Problem details -
In the data, find the word "link" and copy out every line that has it.

Records drawn from a dataset -
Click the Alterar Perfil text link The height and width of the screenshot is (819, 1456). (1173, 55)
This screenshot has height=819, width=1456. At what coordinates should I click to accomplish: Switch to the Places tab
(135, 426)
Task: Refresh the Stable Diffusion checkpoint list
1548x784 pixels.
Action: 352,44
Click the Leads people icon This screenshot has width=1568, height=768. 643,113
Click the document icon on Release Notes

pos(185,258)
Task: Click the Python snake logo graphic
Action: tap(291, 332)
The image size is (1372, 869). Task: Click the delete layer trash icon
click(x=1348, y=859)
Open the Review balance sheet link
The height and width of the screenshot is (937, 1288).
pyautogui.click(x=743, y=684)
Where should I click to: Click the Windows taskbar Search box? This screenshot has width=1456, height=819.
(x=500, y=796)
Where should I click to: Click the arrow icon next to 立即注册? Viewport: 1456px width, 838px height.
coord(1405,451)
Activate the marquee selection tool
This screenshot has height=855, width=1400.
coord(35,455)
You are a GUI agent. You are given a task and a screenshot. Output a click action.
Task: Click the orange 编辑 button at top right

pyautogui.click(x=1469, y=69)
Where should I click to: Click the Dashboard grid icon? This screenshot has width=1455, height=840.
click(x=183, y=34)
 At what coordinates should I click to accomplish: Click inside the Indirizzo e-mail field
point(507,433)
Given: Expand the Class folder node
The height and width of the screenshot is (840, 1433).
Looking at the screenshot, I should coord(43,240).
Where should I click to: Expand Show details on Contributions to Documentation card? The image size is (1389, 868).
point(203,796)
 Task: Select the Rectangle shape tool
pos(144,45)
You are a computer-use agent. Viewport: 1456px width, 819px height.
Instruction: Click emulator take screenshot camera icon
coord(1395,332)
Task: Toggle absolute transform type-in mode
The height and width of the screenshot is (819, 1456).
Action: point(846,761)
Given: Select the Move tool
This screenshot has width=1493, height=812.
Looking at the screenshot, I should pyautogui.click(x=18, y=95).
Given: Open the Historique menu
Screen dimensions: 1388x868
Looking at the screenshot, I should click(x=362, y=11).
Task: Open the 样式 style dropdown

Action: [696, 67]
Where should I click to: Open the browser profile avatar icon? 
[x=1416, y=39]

Solution to this task -
Click the Alterar Perfil text link The height and width of the screenshot is (819, 1456). (1173, 55)
Open the Review balance sheet link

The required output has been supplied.